Elsewhere, containerships serve several customers on a single voyage over regular liner routes. Per-container rates are typically negotiated once a year. Pricing information for this segment is best gleaned from individual company financial reports.
Vessel operations are capital-intensive, meaning that profit margins can vary dramatically, even on small changes in asset utilization. In addition to shipping with their own vessels, most companies will charter in tonnage. Time charter terms vary, but vessel expenses are usually paid by the shipowner. Carrier profit margins differ from time to time, depending on the ratio of owned-to-leased assets. Net revenue, or gross revenue less voyage expenses, may provide a better picture of a shipper's operating performance.
Below the operating line, other income is highly unpredictable, especially since we classify most gains and losses on ordinary ship sales, derivative instruments, and foreign exchange (even when unrealized) as recurring. The effects of currency translation can be quite significant, given many companies' large international operations.
Interest-rate, foreign-exchange, and fuel hedging activities are common in the industry. In fact, even if debt outstanding remains unchanged, interest expense can differ, quarter to quarter, because of foreign exchange gains and losses. Debt instruments may be denominated in several currencies.
Income taxes are not a factor for overseas business. Each ship operating in international markets is treated like a foreign subsidiary and is usually registered (flagged) to a country where income taxes are very low or nonexistent. Moreover, since 2004, the United States has allowed the deferral of taxation on non-repatriated foreign shipping income.
Over the past few years, within the Maritime group, the act of spinning off certain segments into publicly traded companies or master limited partnerships (MLPs) has become popular. The parent company usually retains a controlling interest. This monetizing of assets improves financial flexibility. "Daughter companies" may also have an easier time raising funds either by issuing equity or debt. Their loans are typically non-recourse to the parent. The spinoffs may be attractive to investors wanting to limit exposure to risky sectors. Buying units in a liquefied natural gas shipping service partnership is an example of such an investment. These partnerships often produce steadier cash flow, especially if they are in fixed-rate businesses.
A vessel pool is another organizational strategy with a long history of financial benefits. It involves two or more carriers massing ships of a single class into one fleet. The pool provides big customers with a high level of service, while improving scheduling efficiency and vessel utilization plus reducing overhead costs for the carriers. Partners often share investment in ships, thereby helping to conserve capital outlays.
It is difficult to quantify the value of volume of world seaborne trade in monetary terms, as figures for trade estimates are traditionally in terms of tons or ton-miles, and are therefore not comparable with monetary-based statistics for the value of the world economy.

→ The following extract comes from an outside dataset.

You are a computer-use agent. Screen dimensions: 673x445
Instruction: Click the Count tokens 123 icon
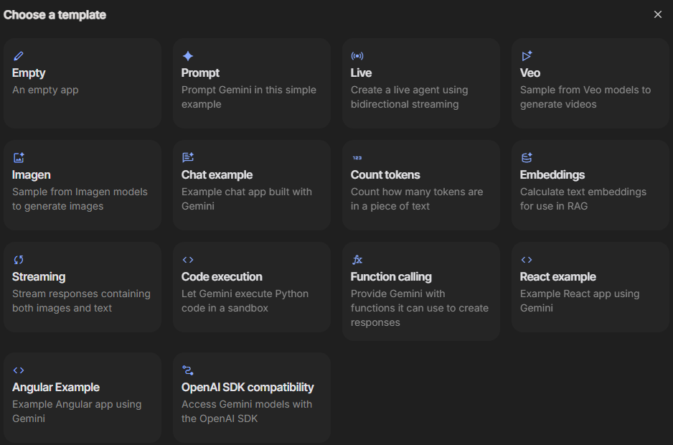click(357, 158)
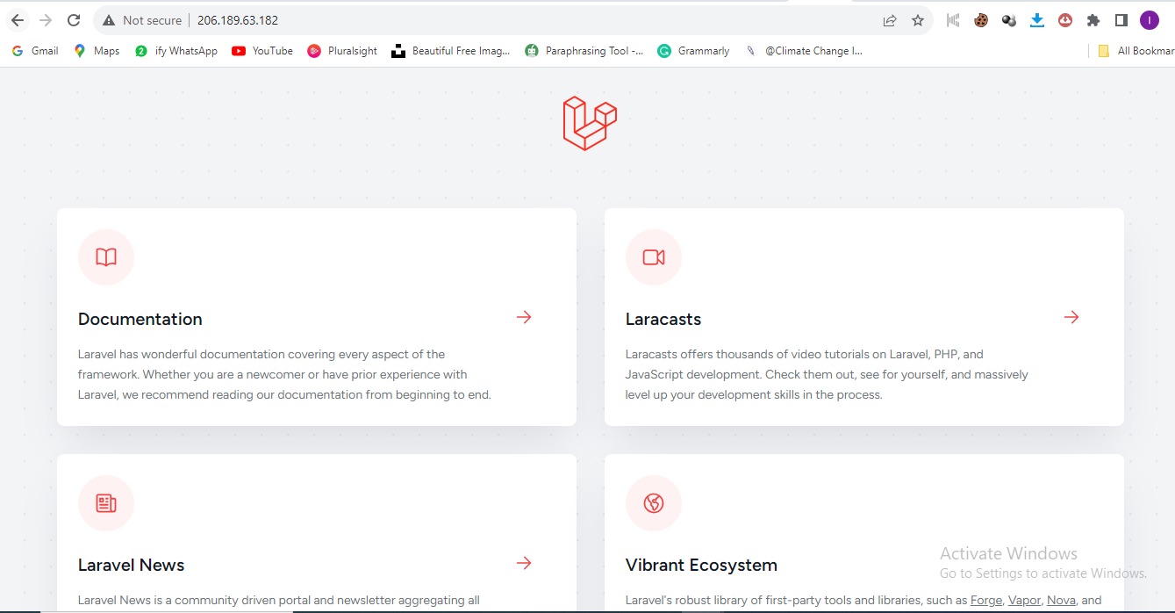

However, the United Nations Conference on Trade and Development (UNCTAD) estimates that the operation of merchant ships contributes about US$380 billion in freight rates within the global economy, equivalent to about 5% of total world trade.
Shipping trade estimates are often calculated in ton-miles, as a way of measuring the volume of trade (or "transportation work ", as it is sometimes referred).
Throughout the last century the shipping industry has seen a general trend of increases in total trade volume. Increasing industrialization and the liberalization of national economies have fueled free trade and a growing demand for consumer products. Advances in technology have also made shipping an increasingly efficient and swift method of transportation. Over the last four decades total seaborne trade estimates have quadrupled, from just over 8 thousand billion ton-miles in 1968 to over 32 thousand billion ton-miles in 2008.